### Work instructions
a - In the walleye egg-take thread, what does wilsonm believe was the biggest weight they recorded for the year?
b - Reproduce the part of the walleye egg-take thread starting with "Those blue fins" and going on through "over the years.".

# Sticky  2022 Muskegon River Walleye Egg-take Schedule and Updates



## Bucman

WOW!


----------



## sfw1960

Thanks for sharing gents!

You guys are HARDCORE for sure...
👍👌👍


----------



## M. Tonello

sfw1960 said:


> Thanks for sharing gents!
> 
> You guys are HARDCORE for sure...
> 👍👌👍


True. But there's nothing else we'd rather be doing!


----------



## sfw1960

Well feel free to grab a couple thousand extras & I'll think of a few places to dump em off Mark!

🤣👌


----------



## wilsonm

We spawned around 65 pair today. We'll be back on Tuesday to most likely finish things up for the year.


----------



## cedarlkDJ

wilsonm said:


> The pic didn't quite show how *blue* the fins were on that fish. There were a couple more with that coloration. The fish go back in the river no worse for wear.


Better???









Those blue fins are cool! Thanks for everything you do guys!


----------



## wilsonm

We finished up the egg-take for the year spawning around 65 pair while sorting through a couple hundred females. Nothing overly big today as a lot of the real large females spawn a tad earlier compared to the smaller ones. I believe 14.5 was the biggest we weighed for the year. Can't remember seeing so many boats in the stretch from Croton to Pine Street last week and today during our egg-takes over the years.


----------



## sfw1960

Yes I think you mentioned a 14.5# hoss of a big girl earlier in the thread Mike.
Looks like you all ended up with a much smoother finish than the bumpy start.

I'm convinced Mr Tonello should post more pictures, but you guys probably work him pretty hard too!😉
I know I speak for many members here on MS as well as many sportsmen & sportswoman that aren't members but read and fish... We appreciate your hard work and strenuous efforts of the entire DNR fisheries team!
👌👍
I'm looking forward to stopping in next season and seeing you all working your magic.

DNR Fisheries people =
H A R D C O R E !


----------

### Given data
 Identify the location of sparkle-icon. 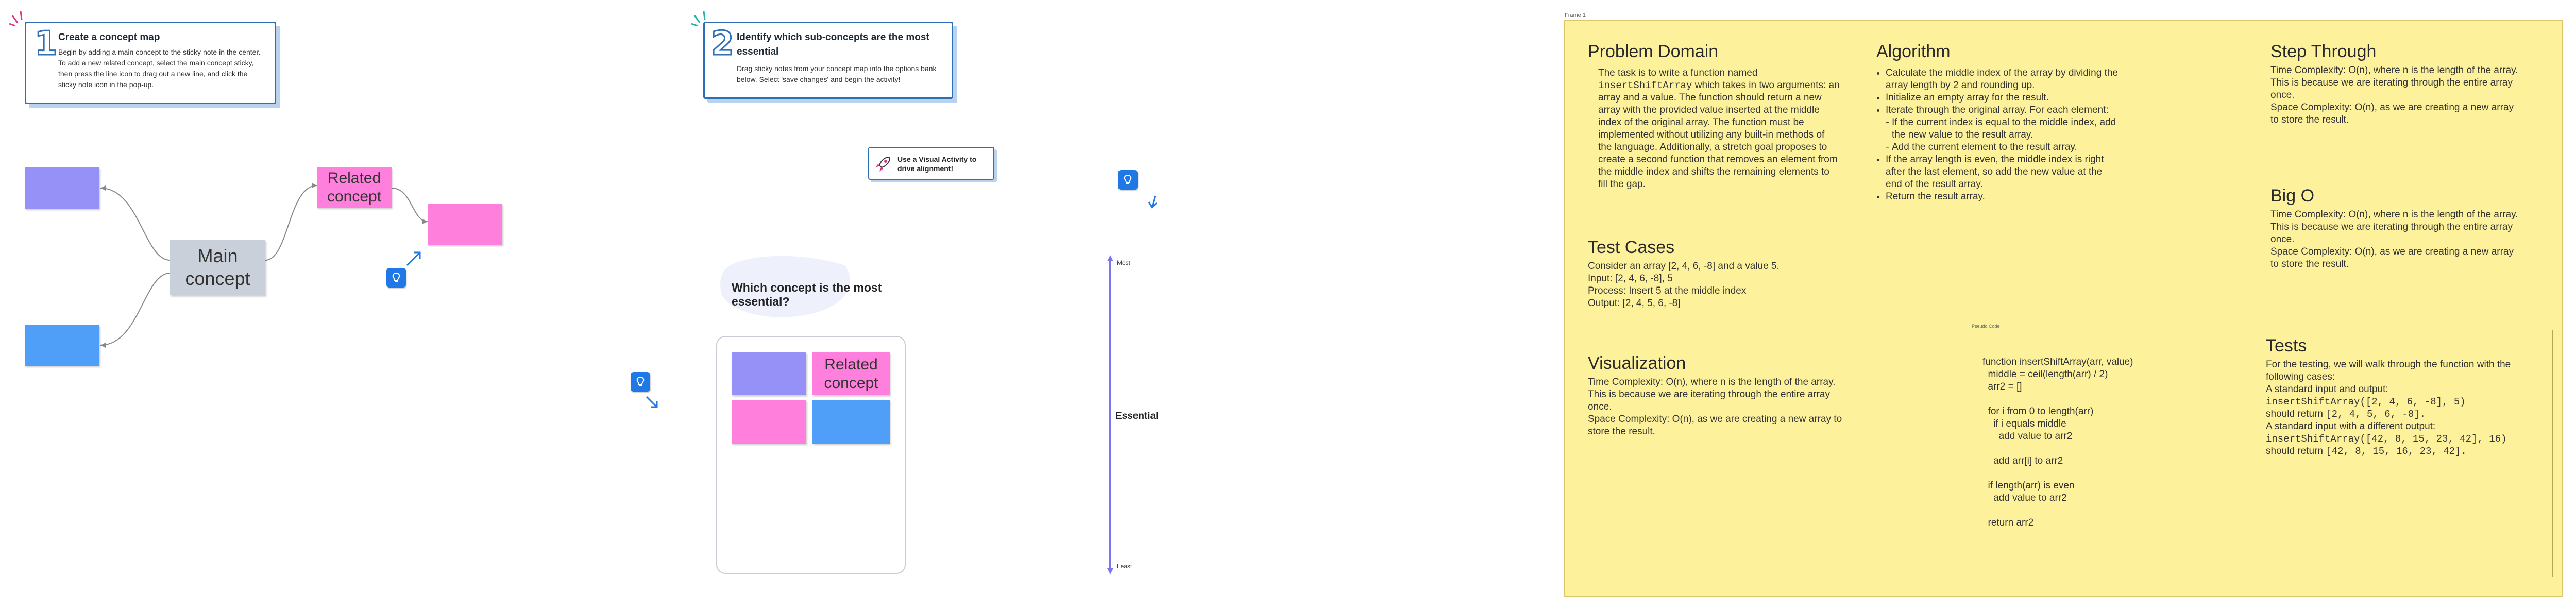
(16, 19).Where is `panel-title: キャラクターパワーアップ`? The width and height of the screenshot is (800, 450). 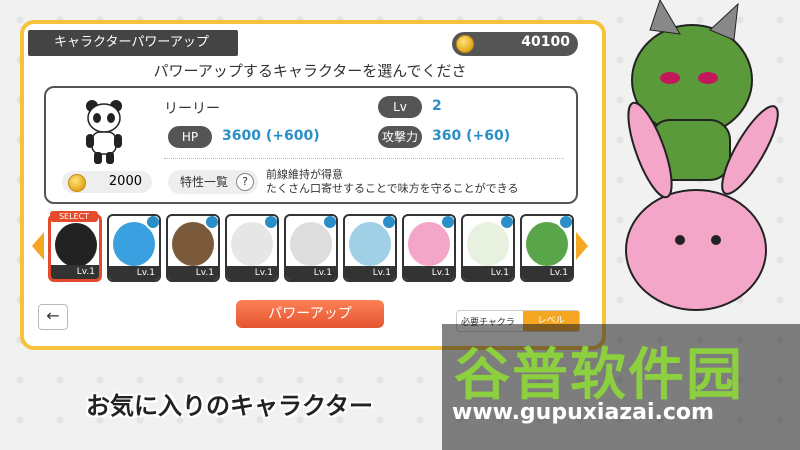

### Responses to the tasks
a - 14.5

b -
Those blue fins are cool! Thanks for everything you do guys!


----------



## wilsonm

We finished up the egg-take for the year spawning around 65 pair while sorting through a couple hundred females. Nothing overly big today as a lot of the real large females spawn a tad earlier compared to the smaller ones. I believe 14.5 was the biggest we weighed for the year. Can't remember seeing so many boats in the stretch from Croton to Pine Street last week and today during our egg-takes over the years.